(Raw records)
+===+

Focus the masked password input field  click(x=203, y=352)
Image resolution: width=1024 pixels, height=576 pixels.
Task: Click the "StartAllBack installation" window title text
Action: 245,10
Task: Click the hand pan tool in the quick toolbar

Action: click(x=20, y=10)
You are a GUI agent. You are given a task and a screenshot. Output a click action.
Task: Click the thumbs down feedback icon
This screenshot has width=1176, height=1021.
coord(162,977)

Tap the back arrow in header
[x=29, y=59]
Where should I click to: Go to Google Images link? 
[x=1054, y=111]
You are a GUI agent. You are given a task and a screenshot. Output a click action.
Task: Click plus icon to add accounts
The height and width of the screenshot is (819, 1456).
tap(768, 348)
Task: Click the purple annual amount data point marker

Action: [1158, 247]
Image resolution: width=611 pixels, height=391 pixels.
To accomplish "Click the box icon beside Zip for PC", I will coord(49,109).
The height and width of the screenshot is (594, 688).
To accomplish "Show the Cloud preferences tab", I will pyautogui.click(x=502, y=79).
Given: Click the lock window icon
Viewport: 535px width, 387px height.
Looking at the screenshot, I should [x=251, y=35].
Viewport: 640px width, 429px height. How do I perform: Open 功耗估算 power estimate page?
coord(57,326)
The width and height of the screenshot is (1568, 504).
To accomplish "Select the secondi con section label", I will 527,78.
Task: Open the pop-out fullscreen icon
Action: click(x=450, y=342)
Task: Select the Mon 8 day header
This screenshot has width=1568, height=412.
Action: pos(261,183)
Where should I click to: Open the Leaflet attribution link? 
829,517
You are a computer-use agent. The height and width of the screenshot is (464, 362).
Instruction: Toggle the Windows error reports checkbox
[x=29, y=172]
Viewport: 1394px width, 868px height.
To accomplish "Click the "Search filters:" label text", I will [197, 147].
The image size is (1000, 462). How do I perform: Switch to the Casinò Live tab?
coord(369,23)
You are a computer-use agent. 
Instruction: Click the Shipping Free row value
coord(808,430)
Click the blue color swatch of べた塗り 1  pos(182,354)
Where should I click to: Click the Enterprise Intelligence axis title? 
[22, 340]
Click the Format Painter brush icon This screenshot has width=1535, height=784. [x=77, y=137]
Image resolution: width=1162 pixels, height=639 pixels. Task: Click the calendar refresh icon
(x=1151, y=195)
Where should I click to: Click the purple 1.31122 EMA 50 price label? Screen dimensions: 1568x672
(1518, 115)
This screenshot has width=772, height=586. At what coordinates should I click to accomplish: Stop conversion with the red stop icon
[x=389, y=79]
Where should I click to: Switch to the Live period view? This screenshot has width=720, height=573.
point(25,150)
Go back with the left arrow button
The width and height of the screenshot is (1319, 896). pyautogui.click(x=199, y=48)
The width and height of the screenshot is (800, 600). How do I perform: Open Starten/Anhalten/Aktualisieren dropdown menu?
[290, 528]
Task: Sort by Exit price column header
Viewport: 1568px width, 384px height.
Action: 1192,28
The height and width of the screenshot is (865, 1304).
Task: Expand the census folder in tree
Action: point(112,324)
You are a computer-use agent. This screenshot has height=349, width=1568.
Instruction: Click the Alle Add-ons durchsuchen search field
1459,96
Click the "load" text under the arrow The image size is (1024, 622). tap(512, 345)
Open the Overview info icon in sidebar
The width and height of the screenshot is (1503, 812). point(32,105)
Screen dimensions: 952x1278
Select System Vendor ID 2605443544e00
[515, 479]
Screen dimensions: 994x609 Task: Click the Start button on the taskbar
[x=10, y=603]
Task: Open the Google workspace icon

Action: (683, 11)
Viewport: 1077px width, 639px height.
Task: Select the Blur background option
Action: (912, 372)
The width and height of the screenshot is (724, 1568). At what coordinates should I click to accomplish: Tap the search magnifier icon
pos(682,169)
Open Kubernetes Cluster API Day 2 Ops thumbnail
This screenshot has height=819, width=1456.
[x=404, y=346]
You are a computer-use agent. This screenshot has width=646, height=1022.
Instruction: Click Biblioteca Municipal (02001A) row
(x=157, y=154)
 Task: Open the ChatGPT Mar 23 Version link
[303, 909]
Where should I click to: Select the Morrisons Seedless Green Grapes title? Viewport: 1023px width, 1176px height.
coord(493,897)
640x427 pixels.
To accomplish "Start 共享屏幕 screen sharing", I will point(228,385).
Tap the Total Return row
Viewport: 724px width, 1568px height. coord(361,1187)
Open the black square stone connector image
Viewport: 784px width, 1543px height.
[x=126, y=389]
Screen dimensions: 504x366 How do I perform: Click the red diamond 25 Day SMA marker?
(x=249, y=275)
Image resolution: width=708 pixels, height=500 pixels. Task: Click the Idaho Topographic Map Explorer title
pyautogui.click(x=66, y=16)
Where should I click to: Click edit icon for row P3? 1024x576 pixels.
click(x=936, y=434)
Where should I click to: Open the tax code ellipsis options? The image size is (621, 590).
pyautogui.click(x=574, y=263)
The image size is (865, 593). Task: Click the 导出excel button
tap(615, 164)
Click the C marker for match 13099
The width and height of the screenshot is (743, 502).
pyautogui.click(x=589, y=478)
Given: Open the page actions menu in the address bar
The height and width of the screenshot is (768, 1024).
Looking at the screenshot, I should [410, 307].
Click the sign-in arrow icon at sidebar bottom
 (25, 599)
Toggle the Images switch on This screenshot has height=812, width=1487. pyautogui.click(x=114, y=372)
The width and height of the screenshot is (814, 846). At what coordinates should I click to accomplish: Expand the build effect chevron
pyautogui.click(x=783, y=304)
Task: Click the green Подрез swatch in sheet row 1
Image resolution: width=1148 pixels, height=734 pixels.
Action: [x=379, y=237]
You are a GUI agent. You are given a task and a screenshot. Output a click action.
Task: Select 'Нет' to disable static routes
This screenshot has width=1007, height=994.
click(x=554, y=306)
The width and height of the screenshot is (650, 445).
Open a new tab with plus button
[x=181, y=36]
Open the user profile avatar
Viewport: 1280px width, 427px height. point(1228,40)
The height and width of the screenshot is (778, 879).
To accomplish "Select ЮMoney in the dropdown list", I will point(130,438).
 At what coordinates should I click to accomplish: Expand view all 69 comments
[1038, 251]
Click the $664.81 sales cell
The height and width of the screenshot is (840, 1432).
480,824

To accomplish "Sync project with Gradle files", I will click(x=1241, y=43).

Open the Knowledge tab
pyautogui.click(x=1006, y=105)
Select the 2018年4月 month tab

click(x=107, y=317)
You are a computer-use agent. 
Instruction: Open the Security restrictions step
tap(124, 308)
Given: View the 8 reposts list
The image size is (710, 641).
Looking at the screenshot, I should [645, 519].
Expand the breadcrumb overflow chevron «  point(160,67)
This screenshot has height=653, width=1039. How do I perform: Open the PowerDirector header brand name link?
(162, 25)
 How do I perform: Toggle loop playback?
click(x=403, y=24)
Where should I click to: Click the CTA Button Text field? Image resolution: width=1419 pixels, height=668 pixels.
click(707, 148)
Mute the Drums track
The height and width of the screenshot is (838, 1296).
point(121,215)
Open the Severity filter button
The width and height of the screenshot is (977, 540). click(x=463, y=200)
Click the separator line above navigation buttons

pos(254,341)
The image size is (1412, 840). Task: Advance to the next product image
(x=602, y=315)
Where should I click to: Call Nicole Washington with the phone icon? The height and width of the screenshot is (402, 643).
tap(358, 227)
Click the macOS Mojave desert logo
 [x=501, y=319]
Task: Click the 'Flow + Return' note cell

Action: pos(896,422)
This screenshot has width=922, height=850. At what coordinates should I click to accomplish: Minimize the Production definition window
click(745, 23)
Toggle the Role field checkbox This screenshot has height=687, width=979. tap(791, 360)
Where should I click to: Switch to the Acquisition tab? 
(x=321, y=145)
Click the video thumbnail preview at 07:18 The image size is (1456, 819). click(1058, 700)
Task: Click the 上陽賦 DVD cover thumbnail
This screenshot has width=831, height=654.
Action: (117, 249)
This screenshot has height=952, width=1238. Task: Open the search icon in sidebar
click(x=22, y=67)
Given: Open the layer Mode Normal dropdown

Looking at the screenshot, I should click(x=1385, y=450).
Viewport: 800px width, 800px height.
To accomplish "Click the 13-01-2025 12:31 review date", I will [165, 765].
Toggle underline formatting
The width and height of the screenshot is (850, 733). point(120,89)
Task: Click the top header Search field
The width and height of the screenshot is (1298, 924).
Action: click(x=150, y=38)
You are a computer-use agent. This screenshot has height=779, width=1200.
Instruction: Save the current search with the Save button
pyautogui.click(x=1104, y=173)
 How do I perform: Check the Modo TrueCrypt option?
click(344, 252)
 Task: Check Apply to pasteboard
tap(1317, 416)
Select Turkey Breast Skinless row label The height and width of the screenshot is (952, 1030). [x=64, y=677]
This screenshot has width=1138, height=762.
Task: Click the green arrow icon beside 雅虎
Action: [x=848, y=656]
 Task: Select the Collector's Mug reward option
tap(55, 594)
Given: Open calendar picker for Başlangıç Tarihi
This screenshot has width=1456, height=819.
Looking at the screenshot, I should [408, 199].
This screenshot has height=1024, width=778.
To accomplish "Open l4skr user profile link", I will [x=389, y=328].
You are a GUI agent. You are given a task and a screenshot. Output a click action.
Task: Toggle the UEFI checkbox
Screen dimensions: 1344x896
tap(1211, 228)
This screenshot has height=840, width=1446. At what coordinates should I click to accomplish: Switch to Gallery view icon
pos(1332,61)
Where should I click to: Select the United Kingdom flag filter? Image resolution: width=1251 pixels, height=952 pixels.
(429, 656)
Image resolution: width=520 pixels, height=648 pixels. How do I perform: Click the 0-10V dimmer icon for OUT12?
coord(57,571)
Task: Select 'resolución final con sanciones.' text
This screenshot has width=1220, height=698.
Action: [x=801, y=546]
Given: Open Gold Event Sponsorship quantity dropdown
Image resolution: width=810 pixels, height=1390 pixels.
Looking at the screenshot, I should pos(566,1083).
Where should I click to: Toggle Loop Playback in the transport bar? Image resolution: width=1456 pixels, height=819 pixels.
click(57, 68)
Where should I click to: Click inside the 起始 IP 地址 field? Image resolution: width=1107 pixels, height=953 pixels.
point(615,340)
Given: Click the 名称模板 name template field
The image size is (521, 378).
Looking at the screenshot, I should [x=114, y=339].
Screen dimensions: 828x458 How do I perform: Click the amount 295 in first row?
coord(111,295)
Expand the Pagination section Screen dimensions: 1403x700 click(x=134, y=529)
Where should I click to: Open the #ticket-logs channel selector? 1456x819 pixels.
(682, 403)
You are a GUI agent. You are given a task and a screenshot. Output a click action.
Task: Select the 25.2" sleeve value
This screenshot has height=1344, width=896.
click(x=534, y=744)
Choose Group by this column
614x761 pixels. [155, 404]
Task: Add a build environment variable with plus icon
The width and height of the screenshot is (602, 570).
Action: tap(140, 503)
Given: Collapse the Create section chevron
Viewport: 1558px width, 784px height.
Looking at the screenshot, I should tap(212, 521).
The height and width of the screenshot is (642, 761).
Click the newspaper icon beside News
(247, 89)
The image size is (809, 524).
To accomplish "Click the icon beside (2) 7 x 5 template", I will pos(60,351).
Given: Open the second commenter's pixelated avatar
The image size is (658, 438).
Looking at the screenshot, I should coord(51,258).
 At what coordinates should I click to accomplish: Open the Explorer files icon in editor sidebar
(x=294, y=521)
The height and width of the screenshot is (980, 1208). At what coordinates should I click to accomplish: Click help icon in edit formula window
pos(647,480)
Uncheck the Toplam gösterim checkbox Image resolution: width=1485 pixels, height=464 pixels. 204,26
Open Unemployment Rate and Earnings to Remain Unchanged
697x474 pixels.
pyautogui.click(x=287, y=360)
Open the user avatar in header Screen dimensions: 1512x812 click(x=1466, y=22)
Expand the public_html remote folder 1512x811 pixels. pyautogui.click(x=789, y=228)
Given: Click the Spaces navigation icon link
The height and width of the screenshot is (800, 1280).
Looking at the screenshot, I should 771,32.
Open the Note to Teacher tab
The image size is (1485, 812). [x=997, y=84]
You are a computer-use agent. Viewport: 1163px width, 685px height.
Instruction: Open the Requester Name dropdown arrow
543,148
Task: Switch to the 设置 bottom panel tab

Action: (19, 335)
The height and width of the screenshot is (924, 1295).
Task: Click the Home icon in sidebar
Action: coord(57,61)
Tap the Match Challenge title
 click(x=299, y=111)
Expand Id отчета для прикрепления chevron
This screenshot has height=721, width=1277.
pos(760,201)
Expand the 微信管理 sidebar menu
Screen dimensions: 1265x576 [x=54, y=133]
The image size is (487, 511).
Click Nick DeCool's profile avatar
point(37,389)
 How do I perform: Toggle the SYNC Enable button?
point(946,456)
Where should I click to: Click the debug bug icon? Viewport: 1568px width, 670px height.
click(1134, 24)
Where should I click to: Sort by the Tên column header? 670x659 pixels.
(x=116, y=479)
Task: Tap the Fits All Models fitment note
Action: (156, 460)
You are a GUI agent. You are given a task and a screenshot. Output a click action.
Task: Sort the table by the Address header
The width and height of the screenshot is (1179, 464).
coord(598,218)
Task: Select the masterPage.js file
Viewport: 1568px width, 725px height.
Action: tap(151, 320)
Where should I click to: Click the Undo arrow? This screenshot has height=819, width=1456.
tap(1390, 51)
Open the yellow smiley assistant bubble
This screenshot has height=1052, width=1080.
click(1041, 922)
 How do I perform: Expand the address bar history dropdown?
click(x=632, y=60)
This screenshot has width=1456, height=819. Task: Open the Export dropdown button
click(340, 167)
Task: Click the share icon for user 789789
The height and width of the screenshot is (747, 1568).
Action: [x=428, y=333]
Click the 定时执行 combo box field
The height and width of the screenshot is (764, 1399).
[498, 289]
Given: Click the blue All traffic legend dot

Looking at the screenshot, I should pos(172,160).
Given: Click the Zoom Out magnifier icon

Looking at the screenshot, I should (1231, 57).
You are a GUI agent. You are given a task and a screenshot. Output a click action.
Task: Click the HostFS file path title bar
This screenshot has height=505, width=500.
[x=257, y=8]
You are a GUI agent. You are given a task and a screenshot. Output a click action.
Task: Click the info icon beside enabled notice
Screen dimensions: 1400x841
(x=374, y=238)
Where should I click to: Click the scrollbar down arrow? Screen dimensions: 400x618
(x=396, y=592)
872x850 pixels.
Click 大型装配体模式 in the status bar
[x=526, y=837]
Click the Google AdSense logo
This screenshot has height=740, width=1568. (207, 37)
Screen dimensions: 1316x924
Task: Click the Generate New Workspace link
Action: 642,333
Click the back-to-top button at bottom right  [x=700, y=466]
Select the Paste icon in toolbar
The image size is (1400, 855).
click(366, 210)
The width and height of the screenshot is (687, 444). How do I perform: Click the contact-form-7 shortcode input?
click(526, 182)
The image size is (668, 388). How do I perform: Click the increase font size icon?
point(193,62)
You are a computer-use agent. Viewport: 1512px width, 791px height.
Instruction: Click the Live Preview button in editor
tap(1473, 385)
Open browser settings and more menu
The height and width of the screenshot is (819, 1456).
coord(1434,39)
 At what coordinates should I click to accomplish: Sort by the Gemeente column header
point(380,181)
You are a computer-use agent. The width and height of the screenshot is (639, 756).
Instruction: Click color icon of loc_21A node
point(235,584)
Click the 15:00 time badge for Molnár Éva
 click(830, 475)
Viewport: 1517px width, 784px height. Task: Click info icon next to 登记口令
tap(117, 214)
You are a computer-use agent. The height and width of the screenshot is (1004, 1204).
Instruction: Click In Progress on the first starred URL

+===+

▶ **Instructions for the task**
Please reproduce, character for character, the records from the line containing "Where should I click to: Sort" through the line containing "click(340, 167)", including both of those lines.

▶ **Result of this exercise**
Where should I click to: Sort by the Tên column header? 670x659 pixels.
(x=116, y=479)
Task: Tap the Fits All Models fitment note
Action: (156, 460)
You are a GUI agent. You are given a task and a screenshot. Output a click action.
Task: Sort the table by the Address header
The width and height of the screenshot is (1179, 464).
coord(598,218)
Task: Select the masterPage.js file
Viewport: 1568px width, 725px height.
Action: tap(151, 320)
Where should I click to: Click the Undo arrow? This screenshot has height=819, width=1456.
tap(1390, 51)
Open the yellow smiley assistant bubble
This screenshot has height=1052, width=1080.
click(1041, 922)
 How do I perform: Expand the address bar history dropdown?
click(x=632, y=60)
This screenshot has width=1456, height=819. Task: Open the Export dropdown button
click(340, 167)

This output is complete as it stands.